Abstract 85P
Background
Immune checkpoint inhibitors (ICIs) have revamped the clinical outcomes of patients (pts) affected by advanced non-oncogene addicted non-small cell lung cancer (NSCLC). The aim of our study is to develop an ensemble clustering algorithm (Clust) integrated with a logistic regression model (Pro) to prognostically stratify NSCLC pts treated with ICIs (NSCLC-Pro ClustAI).
Methods
Data extraction involved, retrospectively, all consecutive pts with advanced NSCLC treated with ICIs at Department of Medical Oncology, Ancona, Italy. Baseline features included clinicopathological variables and comorbidities commonly available in daily clinical practice. An unsupervised clustering analysis was used to identify groups within the dataset that hold prognostic significance. Clust was built by stacking both the K-means algorithm and the Gaussian Mixture Model. Subsequently, Pro was used to predict clusters’ label. The metrics used to evaluate the average performance of Pro on test sets were ACCuracy (ACC) and Area Under the Curve (AUC). The model was developed in Python on-cloud using the Google Colab service.
Results
A total of 89 NSCLC pts with complete data available were included in the final analysis. The two generated clusters were: cluster 1 (n=54) and cluster 2 (n=35) (Table). Considering clinical outcomes, median progression free survival was 9.96 months for cluster 1 and 3.78 months for cluster 2 (p = 0.007), and median overall survival was 14.25 months for cluster 1 and 9.14 months for cluster 2 (p=0.05). The average ACC and AUC across all splits achieved by Pro model for pts classification into clusters were 0.978 and 0.981, respectively.
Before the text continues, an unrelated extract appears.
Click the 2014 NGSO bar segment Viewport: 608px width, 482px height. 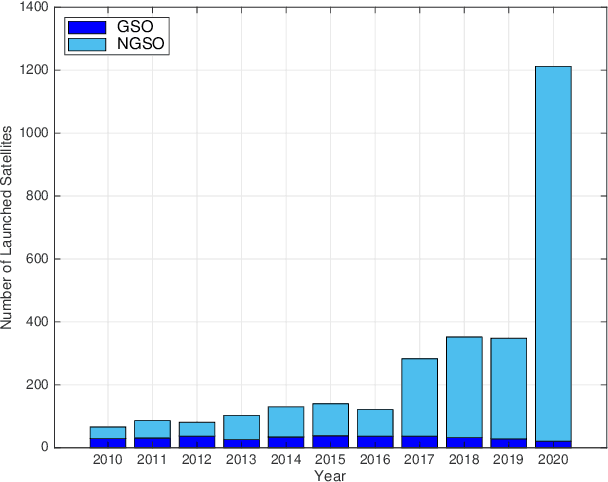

From the feature ranking, it emerged that the one with higher importance was CONUT score.
Table: 85P
Dataset stratification
| Cluster 1 (n=54) % | Cluster 2 (n=35) % | p | |
| Age* | 67.0 | 73.0 | <0.001 |
| NLR* | 4.9 | 6.1 | 0.28 |
| BMI* | 24.4 | 25.4 | 0.03 |
| Sex | |||
| Male | 68.5 | 82.9 | 0.13 |
| Female | 31.5 | 17.1 | |
| ICI | |||
| Monotherapy | 51.9 | 100.0 | <0.001 |
| Combination | 48.1 | 0.0 | |
| Therapy line | |||
| 1st | 83.3 | 91.4 | 0.61 |
| ≥2 | 16.7 | 8.6 | |
| Metastatic sites | |||
| 0-1 | 50.6 | 54.3 | 0.67 |
| ≥2 | 49.4 | 45.7 | |
| ECOG PS | |||
| ≥2 | 3.7 | 2.9 | 0.83 |
| 0-1 | 96.3 | 97.1 | |
| Smoking | |||
| No | 20.4 | 5.7 | 0.06 |
| Yes | 79.6 | 94.3 | |
| Cardiovascular disease | |||
| No | 83.3 | 71.4 | 0.18 |
| Yes | 16.7 | 28.6 | |
| Diabetes mellitus | |||
| No | 87.0 | 57.1 | 0.001 |
| Yes | 13.0 | 42.9 | |
| Hypertension | |||
| No | 61.1 | 14.3 | <0.001 |
| Yes | 38.9 | 85.7 | |
| Statin use | |||
| No | 83.3 | 28.6 | <0.001 |
| Yes | 16.7 | 71.4 | |
| CONUT score | |||
| Low | 88.9 | 22.9 | <0.001 |
| High | 11.1 | 77.1 | |
| PD-L1 | |||
| 0% | 24.1 | 2.9 | |
| 1-49% | 40.7 | 2.9 | <0.001 |
| ≥50% | 35.2 | 94.1 |
∗Values expressed as median
Conclusions
By using easy to obtain and reproducible clinicopathological features, we demonstrated that NSCLC-Pro ClustAI is a promising and accurate prognostic model for stratifying NSCLC pts receiving ICIs.
Legal entity responsible for the study
The authors.
Funding
Has not received any funding.
Disclosure
L. Cantini: Financial Interests, Institutional, Ownership Interest: Fortrea Inc.; Financial Interests, Institutional, Stocks/Shares: Fortrea Inc. R. Berardi: Financial Interests, Institutional, Advisory Role: AstraZeneca, Boehringer Ingelheim, Novartis, Merck, Otsuka, Eli Lilly, Roche. All other authors have declared no conflicts of interest.